#### What to produce
Print the listing below exactly.
# # #
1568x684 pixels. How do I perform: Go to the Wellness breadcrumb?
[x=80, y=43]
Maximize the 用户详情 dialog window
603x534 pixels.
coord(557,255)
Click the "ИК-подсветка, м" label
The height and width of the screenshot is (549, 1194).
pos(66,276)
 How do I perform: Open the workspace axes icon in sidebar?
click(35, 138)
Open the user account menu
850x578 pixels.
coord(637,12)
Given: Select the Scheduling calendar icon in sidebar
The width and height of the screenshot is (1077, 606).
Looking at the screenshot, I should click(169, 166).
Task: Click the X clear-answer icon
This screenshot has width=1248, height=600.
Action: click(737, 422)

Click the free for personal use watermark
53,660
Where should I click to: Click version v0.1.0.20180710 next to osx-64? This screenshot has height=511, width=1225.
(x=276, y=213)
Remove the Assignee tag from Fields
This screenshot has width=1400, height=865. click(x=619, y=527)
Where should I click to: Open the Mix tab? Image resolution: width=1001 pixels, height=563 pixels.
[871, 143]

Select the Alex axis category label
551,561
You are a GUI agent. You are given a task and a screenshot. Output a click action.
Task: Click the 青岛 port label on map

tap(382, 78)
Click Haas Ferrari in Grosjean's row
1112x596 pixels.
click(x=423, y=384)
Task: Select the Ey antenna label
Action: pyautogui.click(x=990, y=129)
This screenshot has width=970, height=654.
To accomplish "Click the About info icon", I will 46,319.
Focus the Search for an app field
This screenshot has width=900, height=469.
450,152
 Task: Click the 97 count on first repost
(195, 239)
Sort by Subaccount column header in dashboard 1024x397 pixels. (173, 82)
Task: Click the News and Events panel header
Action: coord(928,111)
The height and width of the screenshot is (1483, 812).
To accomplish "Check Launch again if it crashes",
# # #
#### Completed task
1568x684 pixels. How do I perform: Go to the Wellness breadcrumb?
[x=80, y=43]
Maximize the 用户详情 dialog window
603x534 pixels.
coord(557,255)
Click the "ИК-подсветка, м" label
The height and width of the screenshot is (549, 1194).
pos(66,276)
 How do I perform: Open the workspace axes icon in sidebar?
click(35, 138)
Open the user account menu
850x578 pixels.
coord(637,12)
Given: Select the Scheduling calendar icon in sidebar
The width and height of the screenshot is (1077, 606).
Looking at the screenshot, I should click(169, 166).
Task: Click the X clear-answer icon
This screenshot has width=1248, height=600.
Action: click(737, 422)

Click the free for personal use watermark
53,660
Where should I click to: Click version v0.1.0.20180710 next to osx-64? This screenshot has height=511, width=1225.
(x=276, y=213)
Remove the Assignee tag from Fields
This screenshot has width=1400, height=865. click(x=619, y=527)
Where should I click to: Open the Mix tab? Image resolution: width=1001 pixels, height=563 pixels.
[871, 143]

Select the Alex axis category label
551,561
You are a GUI agent. You are given a task and a screenshot. Output a click action.
Task: Click the 青岛 port label on map

tap(382, 78)
Click Haas Ferrari in Grosjean's row
1112x596 pixels.
click(x=423, y=384)
Task: Select the Ey antenna label
Action: pyautogui.click(x=990, y=129)
This screenshot has width=970, height=654.
To accomplish "Click the About info icon", I will 46,319.
Focus the Search for an app field
This screenshot has width=900, height=469.
450,152
 Task: Click the 97 count on first repost
(195, 239)
Sort by Subaccount column header in dashboard 1024x397 pixels. (173, 82)
Task: Click the News and Events panel header
Action: coord(928,111)
The height and width of the screenshot is (1483, 812).
To accomplish "Check Launch again if it crashes",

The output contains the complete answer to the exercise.